Problem description ▸ Rewrite all the items below, changing "Identify the location of" to "Give the position of" everywhere and leaving everything else the same.

Excerpted data ▸
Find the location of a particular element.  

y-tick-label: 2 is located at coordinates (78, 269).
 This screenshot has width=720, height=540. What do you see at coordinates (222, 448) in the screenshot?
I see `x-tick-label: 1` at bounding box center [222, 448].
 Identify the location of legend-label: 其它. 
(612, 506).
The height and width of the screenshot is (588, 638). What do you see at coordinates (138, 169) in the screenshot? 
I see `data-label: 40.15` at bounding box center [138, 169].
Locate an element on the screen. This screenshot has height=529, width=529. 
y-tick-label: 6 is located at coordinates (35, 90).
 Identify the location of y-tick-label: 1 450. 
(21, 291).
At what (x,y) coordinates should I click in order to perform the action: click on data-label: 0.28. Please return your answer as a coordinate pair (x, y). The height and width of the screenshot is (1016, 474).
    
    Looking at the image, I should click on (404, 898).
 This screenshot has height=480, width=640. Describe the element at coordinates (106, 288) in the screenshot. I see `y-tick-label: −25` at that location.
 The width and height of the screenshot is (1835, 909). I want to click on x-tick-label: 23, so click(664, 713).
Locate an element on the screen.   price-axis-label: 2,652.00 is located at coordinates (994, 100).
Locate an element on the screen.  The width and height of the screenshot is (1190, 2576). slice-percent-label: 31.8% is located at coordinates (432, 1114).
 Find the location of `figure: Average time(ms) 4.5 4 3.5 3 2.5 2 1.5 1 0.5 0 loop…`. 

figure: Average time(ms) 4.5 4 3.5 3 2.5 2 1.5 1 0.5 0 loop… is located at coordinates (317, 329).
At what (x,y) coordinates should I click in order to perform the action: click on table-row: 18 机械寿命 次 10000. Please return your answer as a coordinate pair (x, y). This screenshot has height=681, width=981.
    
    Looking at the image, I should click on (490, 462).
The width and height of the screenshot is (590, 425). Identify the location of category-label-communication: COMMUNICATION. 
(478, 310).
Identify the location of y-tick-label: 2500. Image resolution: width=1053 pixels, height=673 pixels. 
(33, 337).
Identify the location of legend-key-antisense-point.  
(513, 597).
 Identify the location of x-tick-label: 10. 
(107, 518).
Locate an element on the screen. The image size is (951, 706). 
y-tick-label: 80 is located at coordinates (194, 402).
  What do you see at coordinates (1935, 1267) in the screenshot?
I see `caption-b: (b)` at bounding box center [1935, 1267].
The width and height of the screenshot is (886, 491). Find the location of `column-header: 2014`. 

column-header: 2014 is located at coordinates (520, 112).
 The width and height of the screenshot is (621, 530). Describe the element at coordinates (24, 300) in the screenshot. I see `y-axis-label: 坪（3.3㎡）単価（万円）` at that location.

Response below ▸
Find the location of a particular element.  

y-tick-label: 2 is located at coordinates (78, 269).
 This screenshot has width=720, height=540. What do you see at coordinates (222, 448) in the screenshot?
I see `x-tick-label: 1` at bounding box center [222, 448].
 Give the position of legend-label: 其它. 
(612, 506).
The height and width of the screenshot is (588, 638). What do you see at coordinates (138, 169) in the screenshot? 
I see `data-label: 40.15` at bounding box center [138, 169].
Locate an element on the screen. This screenshot has height=529, width=529. 
y-tick-label: 6 is located at coordinates (35, 90).
 Give the position of y-tick-label: 1 450. 
(21, 291).
At what (x,y) coordinates should I click in order to perform the action: click on data-label: 0.28. Please return your answer as a coordinate pair (x, y). The height and width of the screenshot is (1016, 474).
    
    Looking at the image, I should click on (404, 898).
 This screenshot has height=480, width=640. Describe the element at coordinates (106, 288) in the screenshot. I see `y-tick-label: −25` at that location.
 The width and height of the screenshot is (1835, 909). I want to click on x-tick-label: 23, so click(664, 713).
Locate an element on the screen.   price-axis-label: 2,652.00 is located at coordinates (994, 100).
Locate an element on the screen.  The width and height of the screenshot is (1190, 2576). slice-percent-label: 31.8% is located at coordinates (432, 1114).
 Find the location of `figure: Average time(ms) 4.5 4 3.5 3 2.5 2 1.5 1 0.5 0 loop…`. 

figure: Average time(ms) 4.5 4 3.5 3 2.5 2 1.5 1 0.5 0 loop… is located at coordinates (317, 329).
At what (x,y) coordinates should I click in order to perform the action: click on table-row: 18 机械寿命 次 10000. Please return your answer as a coordinate pair (x, y). This screenshot has height=681, width=981.
    
    Looking at the image, I should click on (490, 462).
The width and height of the screenshot is (590, 425). Give the position of category-label-communication: COMMUNICATION. 
(478, 310).
Give the position of y-tick-label: 2500. Image resolution: width=1053 pixels, height=673 pixels. 
(33, 337).
Give the position of legend-key-antisense-point.  
(513, 597).
 Give the position of x-tick-label: 10. 
(107, 518).
Locate an element on the screen. The image size is (951, 706). 
y-tick-label: 80 is located at coordinates (194, 402).
  What do you see at coordinates (1935, 1267) in the screenshot?
I see `caption-b: (b)` at bounding box center [1935, 1267].
The width and height of the screenshot is (886, 491). Find the location of `column-header: 2014`. 

column-header: 2014 is located at coordinates (520, 112).
 The width and height of the screenshot is (621, 530). Describe the element at coordinates (24, 300) in the screenshot. I see `y-axis-label: 坪（3.3㎡）単価（万円）` at that location.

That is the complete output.